Art teacher Sara Stoughton poses with Artsonia’s Artist of the Week winner, Isabel Ortega-Llamosas, displaying her winning plaque.

Nativity Catholic School student Isabel Ortega-Llamosas is the proud winner of Artsonia’s Artist of the Week contest, a voting competition held on, the world’s largest collection of student art portfolios, exhibiting over 80 million pieces of student art.

Ortega-Llamosas received more than 1,500 online votes for her winning art, titled Japanese Kimono.

“I like painting because it’s really fun and I can make pretty things with hot and cold colors,” Ortega-Llamosas said.

When asked how she felt when she found out she won Artist of the Week, Ortega-Llamosas said, “I felt really surprised and very excited and happy.”

Art teacher Sara Stoughton is one of the thousands of art teachers from over 100 countries around the world who use Artsonia to showcase their students’ art, crowdsource lesson plans and help fundraise for their classrooms.

“It is wonderful to have the students recognized for their artistic achievements,” Stoughton said. “It shows them that imagination and determination are two very important things that should be celebrated.”

Artsonia developed Artist of the Week 10 years ago as a way to encourage teachers to submit student artwork and engage the school and community to vote on and recognize students for their achievements.
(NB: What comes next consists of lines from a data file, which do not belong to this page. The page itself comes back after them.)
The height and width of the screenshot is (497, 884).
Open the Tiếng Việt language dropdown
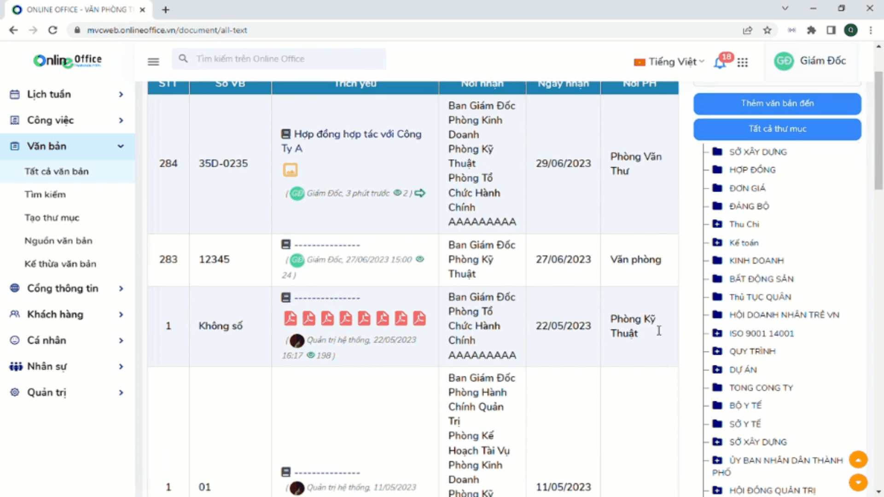669,62
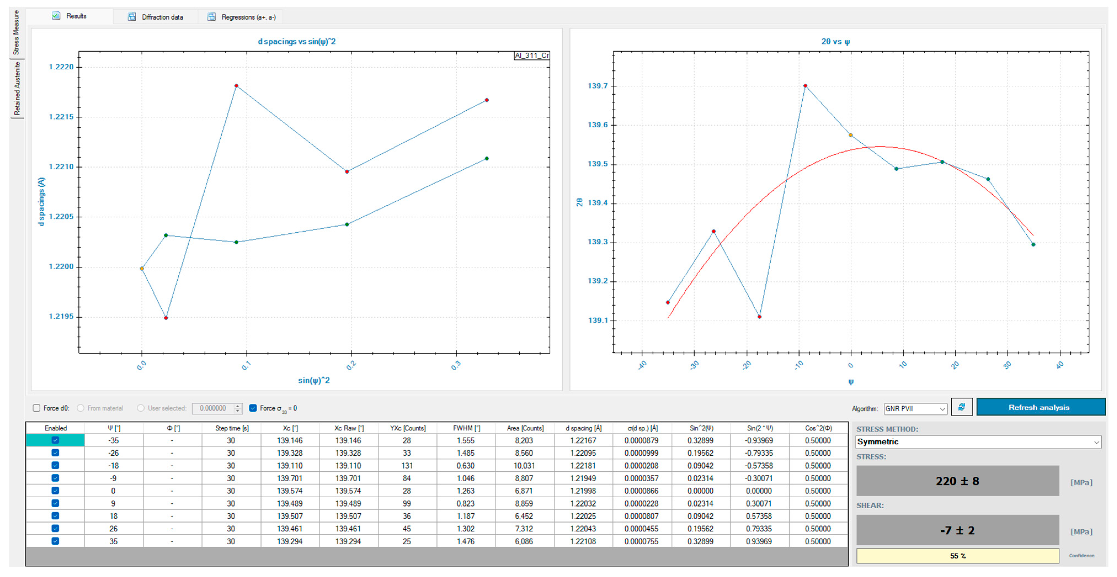
Task: Switch to the Diffraction data tab
Action: coord(162,17)
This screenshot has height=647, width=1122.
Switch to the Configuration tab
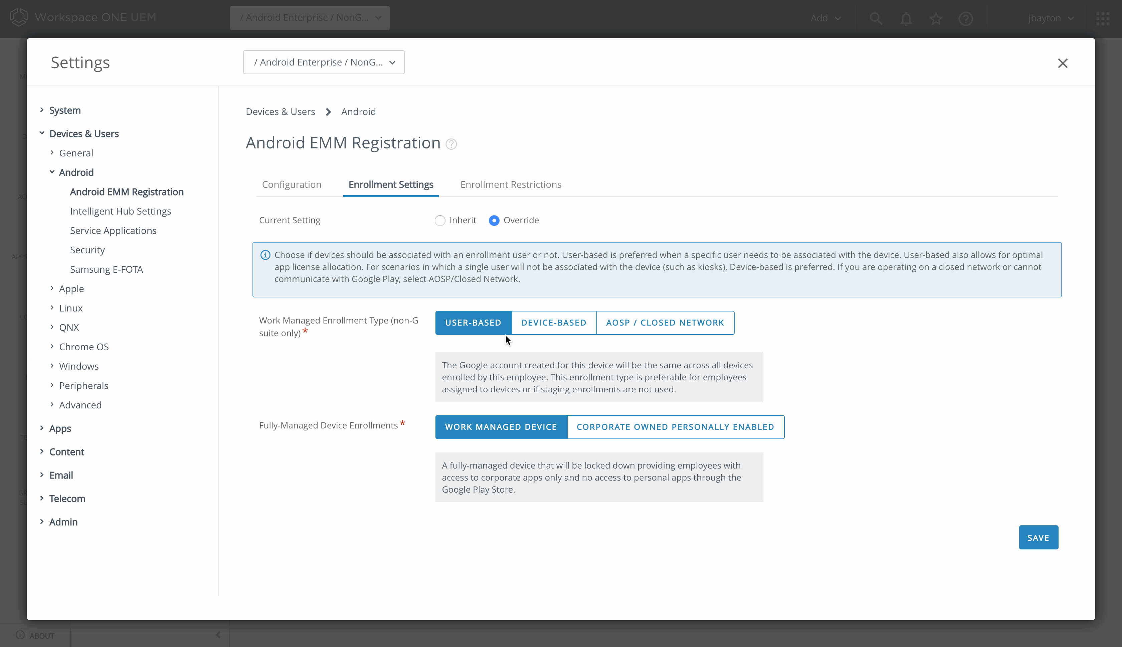coord(291,184)
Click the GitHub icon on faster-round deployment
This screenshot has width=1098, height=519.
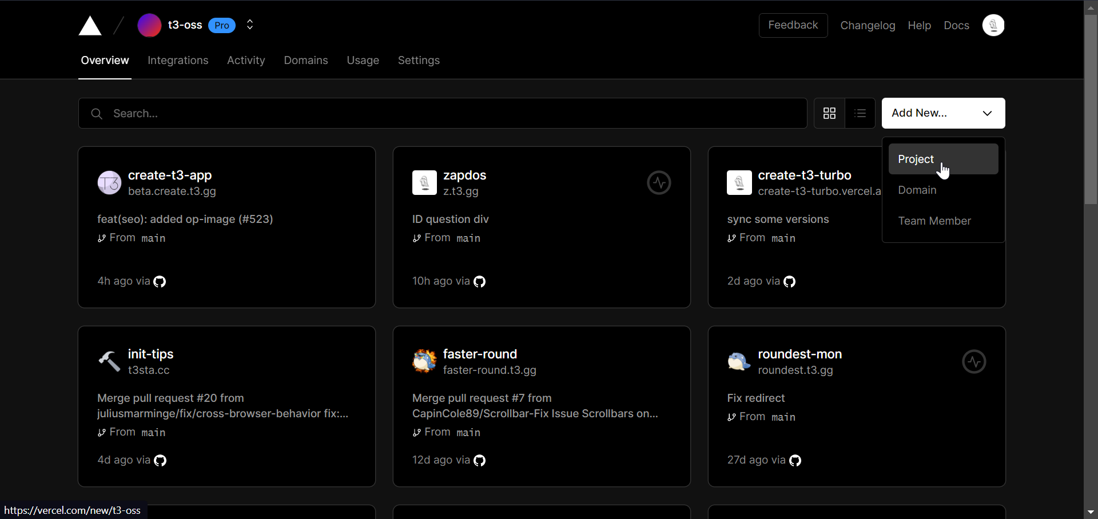click(479, 460)
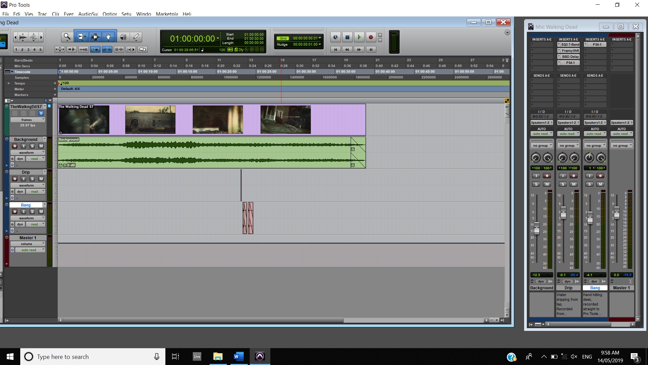The width and height of the screenshot is (648, 365).
Task: Click the Record transport button
Action: [x=371, y=37]
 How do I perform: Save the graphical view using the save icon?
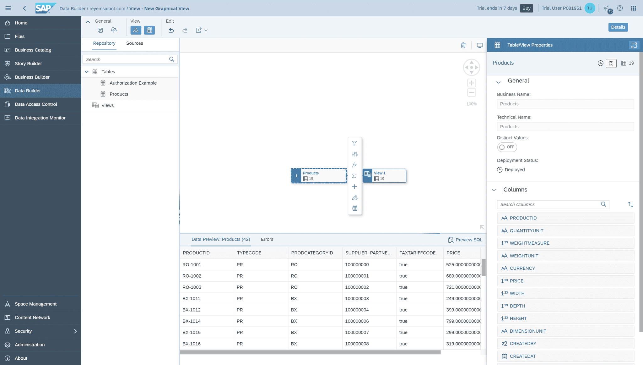(100, 30)
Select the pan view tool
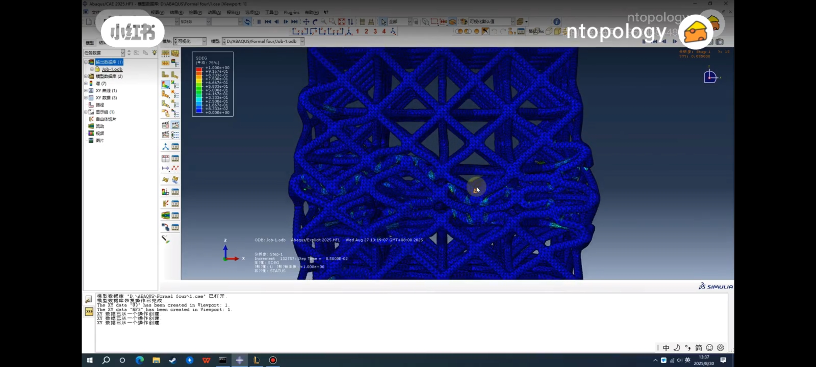This screenshot has height=367, width=816. (x=306, y=21)
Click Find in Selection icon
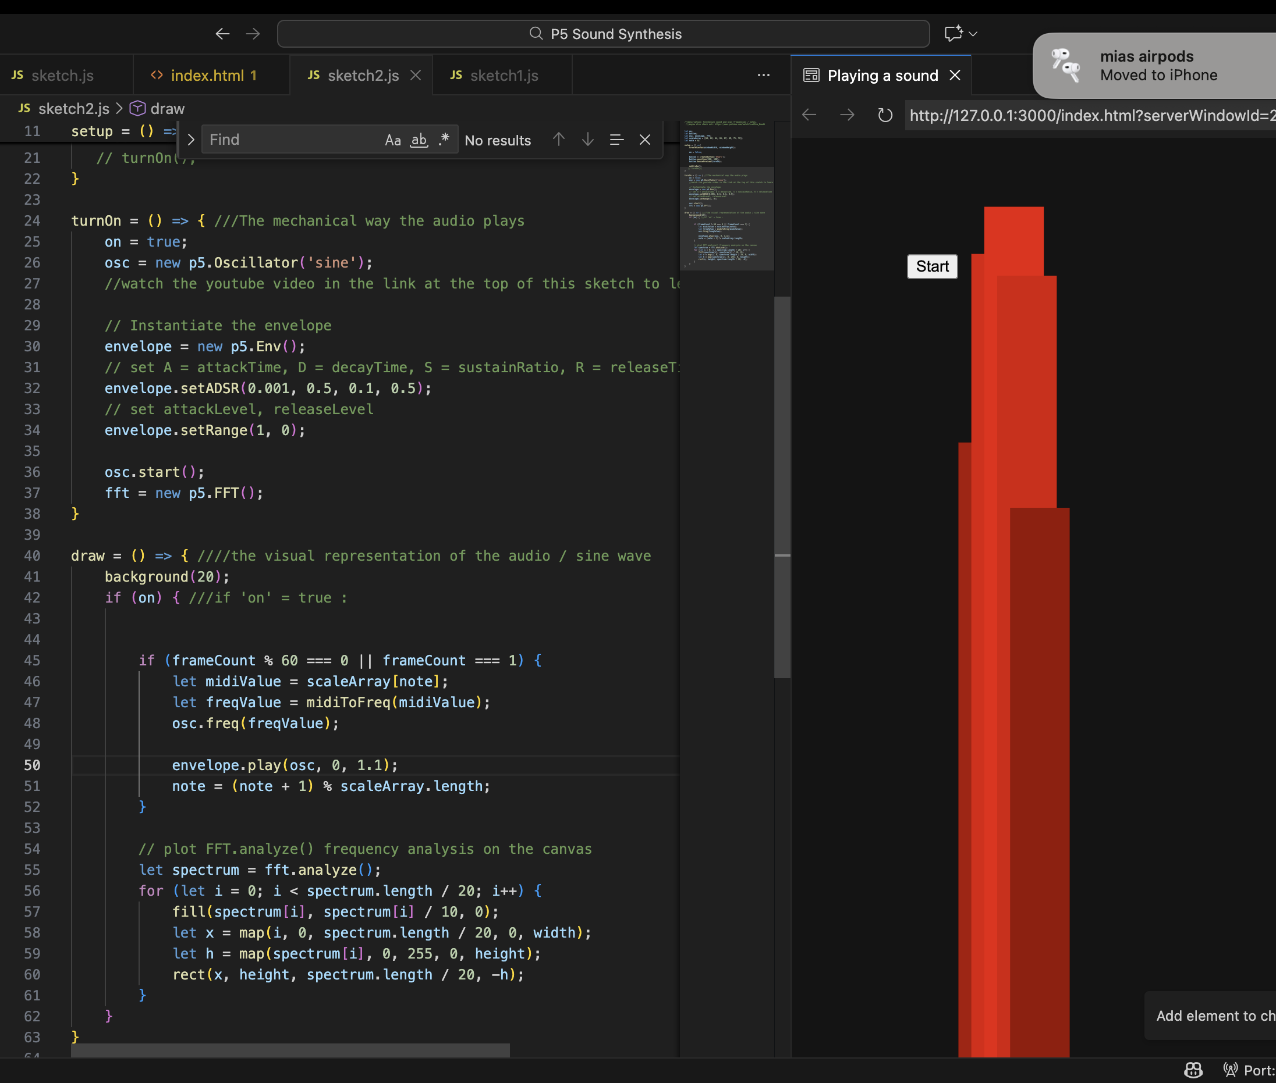Viewport: 1276px width, 1083px height. pos(616,140)
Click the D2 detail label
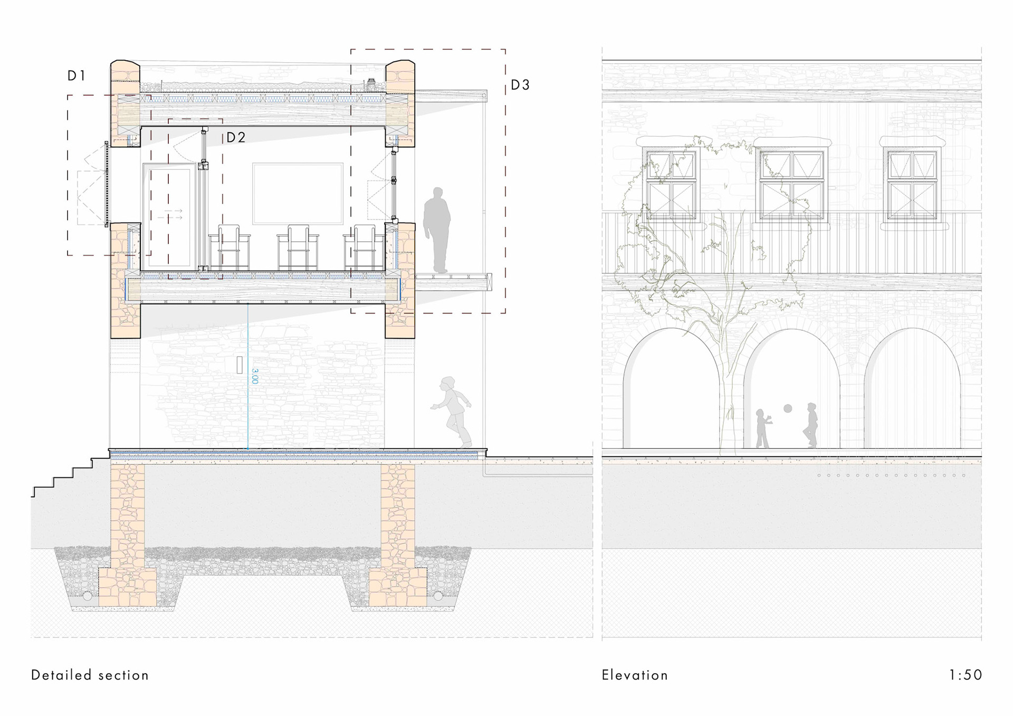 [x=236, y=138]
Every week, Artsonia selects 12 random submissions in each of the four different age groups (PreK-3, 4-6, 7-9 and 10-12) from artwork submitted the previous week. Voting is then open to the public for several days before the winner is announced.

Blick Art Materials generously donates a $100 gift certificate to the winning school and an individual $50 gift certificate to the student artist.

“Our mission at Artsonia is to bring communities together to celebrate children’s artistic expressions,” said Jim Meyers, CEO and co-founder of the company. “Artist of the Week is a perfect way to get local schools, families and friends involved in the process of creating, recognizing and cherishing student art.”